Don't ask where I came up with this list, I just did...
1. Claudia from Interview with a Vampire
2. Homer from Near Dark
3. David from Whisper
4. Eli from Let the Right One In
5. Laddie from Lost Boys
Bonus round... the Baby from Grace, Gregory Sackville-Bagg from The Little Vampire
Okay, let's deal with the bonus round first... the older brother in The Little Vampire, pre-teen/teenager who does the wrong things for the right reason. I thought the dude was creepy on the level that all 12-13 year olds are up to something.
The baby in the horror film Grace... babies are creepy by default. The idea that something is feeding off you, pooping and peeing inside of you... and then to find out once you give birth to it that it has fangs and needs to feed off of blood to survive...dude, the scene in that film when they show the mother breast feeding and you see all the sharp teeth marks/scars....nightmare inducing.
Laddie from Lost Boys is on this by default. The character has maybe ten minutes total in the movie, but it's a classic image of the kid under the bed trying not to vamp out while the Frog brothers are talking about him, and then he can't control it anymore and flies out from under the bed, ripping it to pieces in slow motion, clawing at the air...every babysitter's nightmare.
Eli from the original Swedish version of Let the Right One In, is disturbing on so many levels. Here you've got a centuries old vampire who decides to become best friends with a twelve year old boy, playing that come to me-no leave me alone- no come to me game of seduction, sets off my slayer's spidy-sense. As much as there is going on in this story, the surface of it is just disturbing.
David from Whisper. This is one of those films that might have gotten lost in the shuffle for a lot of people, but the idea of a child who can make you do things with mind control, and feeds off your emotions...double creep factor. I remember seeing this (and back to back with horror film Joshua both from 2007 about a little boy who is a psycho killer) and thinking that it was a brilliant take on the vampire genre. Not too mention, it's one of those films that has you wondering if what you saw was what you were suppose to?

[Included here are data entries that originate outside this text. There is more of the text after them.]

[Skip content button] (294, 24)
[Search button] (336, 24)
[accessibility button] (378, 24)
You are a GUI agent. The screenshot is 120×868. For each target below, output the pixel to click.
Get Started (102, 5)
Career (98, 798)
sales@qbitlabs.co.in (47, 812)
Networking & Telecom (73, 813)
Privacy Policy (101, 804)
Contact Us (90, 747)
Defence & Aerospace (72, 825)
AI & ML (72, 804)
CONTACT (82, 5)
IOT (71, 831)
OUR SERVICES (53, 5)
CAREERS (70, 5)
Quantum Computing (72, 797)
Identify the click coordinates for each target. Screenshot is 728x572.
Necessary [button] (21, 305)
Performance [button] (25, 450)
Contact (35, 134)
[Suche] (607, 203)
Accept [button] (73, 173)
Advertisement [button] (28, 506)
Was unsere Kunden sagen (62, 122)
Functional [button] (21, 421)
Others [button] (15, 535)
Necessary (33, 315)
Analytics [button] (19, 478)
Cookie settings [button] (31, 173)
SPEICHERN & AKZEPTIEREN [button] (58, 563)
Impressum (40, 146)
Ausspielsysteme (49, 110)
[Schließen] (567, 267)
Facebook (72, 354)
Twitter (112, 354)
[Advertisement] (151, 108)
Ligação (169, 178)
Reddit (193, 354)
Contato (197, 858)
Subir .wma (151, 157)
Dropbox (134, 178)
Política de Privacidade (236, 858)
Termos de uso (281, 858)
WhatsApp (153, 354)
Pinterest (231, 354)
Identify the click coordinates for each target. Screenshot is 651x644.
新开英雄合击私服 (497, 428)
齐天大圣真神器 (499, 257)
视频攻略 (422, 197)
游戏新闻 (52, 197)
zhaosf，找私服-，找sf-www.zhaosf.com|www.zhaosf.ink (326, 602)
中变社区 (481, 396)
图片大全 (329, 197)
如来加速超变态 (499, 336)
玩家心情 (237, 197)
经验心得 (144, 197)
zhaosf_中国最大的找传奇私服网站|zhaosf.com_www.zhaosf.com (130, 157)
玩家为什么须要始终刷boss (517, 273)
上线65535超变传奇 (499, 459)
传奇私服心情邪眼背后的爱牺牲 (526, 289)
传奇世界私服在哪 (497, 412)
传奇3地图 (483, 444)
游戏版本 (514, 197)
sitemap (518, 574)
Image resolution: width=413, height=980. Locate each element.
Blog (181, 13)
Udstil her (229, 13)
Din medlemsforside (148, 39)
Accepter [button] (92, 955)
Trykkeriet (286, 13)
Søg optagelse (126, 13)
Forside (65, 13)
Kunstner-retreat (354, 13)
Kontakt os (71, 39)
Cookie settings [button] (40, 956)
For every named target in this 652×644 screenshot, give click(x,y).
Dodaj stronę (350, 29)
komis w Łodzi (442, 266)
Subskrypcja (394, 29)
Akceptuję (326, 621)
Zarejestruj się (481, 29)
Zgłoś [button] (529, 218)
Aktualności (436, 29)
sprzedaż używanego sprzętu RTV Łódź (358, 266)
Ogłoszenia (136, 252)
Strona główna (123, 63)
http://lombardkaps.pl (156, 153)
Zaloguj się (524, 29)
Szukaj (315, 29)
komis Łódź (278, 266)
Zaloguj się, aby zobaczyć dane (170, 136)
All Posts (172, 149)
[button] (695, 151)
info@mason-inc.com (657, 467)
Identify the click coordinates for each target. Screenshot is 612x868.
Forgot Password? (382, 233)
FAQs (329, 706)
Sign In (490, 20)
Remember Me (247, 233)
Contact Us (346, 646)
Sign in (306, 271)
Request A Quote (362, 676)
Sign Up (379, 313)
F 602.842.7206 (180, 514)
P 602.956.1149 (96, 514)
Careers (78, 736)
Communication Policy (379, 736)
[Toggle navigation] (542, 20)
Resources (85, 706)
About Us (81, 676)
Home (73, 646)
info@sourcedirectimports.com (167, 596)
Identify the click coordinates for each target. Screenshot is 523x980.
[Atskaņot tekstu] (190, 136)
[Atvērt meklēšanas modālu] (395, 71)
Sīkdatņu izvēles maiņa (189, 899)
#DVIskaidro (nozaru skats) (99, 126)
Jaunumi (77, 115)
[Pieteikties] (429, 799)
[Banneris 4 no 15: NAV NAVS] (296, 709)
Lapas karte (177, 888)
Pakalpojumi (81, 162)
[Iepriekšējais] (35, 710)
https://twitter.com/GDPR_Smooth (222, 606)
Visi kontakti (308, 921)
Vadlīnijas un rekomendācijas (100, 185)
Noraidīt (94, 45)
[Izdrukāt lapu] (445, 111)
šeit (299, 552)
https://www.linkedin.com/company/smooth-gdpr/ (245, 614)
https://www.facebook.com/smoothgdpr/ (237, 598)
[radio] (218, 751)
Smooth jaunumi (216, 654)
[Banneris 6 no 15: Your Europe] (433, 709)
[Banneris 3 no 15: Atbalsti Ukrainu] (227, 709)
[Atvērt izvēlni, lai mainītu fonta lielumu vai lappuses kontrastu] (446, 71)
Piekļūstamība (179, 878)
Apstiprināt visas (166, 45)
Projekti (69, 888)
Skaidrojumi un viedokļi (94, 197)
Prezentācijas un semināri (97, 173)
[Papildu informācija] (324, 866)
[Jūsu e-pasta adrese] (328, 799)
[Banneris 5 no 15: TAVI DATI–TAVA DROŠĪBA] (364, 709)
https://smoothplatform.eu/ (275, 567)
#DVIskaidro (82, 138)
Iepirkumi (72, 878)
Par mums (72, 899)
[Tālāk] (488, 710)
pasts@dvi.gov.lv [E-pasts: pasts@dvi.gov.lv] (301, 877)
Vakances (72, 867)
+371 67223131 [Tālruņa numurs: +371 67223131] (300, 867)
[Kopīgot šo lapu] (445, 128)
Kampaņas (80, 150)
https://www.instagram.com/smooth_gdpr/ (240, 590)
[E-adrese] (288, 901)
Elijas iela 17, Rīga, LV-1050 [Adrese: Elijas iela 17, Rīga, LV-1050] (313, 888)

Homer from Near Dark. Who could forget the old man in a child's body. It was one of the first films to bring up the topics of if you turn a child can they really fend for themselves as vampires? A trend that would be further explored in Lost Boys, Let the Right On In, and Interview with the Vampire...
Claudia from Interview with the Vampire... the original some would say (given the book was written in the 1970's) of vampire children. Here we are introduced to a character who is turned at such a young age, that they don't know how to be anything other then a hunter. As the character ages mentally, but stays trapped in the same body, we see her become more and more angry, till there is nothing left of her but despair. She's cruel, manipulative, and because of her resentment for being kept from growth, she becomes heartless. This was one of the first stories that dealt with the idea of the ethics of vampirism so bluntly. In fact, the one of the storylines is that ethics should always be brought into play, something Dracula never dealt with (there are more then a few scenes in Dracula where a baby is dinner) Her "evil" comes from a place of pain and confusion.
Okay, so I don't think anyone can argue that Claudia is the creepiest vampire kid ever. Wither it's the book or the movie, this vamp rips your heart out with icy-cold cruelty as much as with her fangs. The way the character underlines every single motion with the element of seductive manipulation, is played to perfection.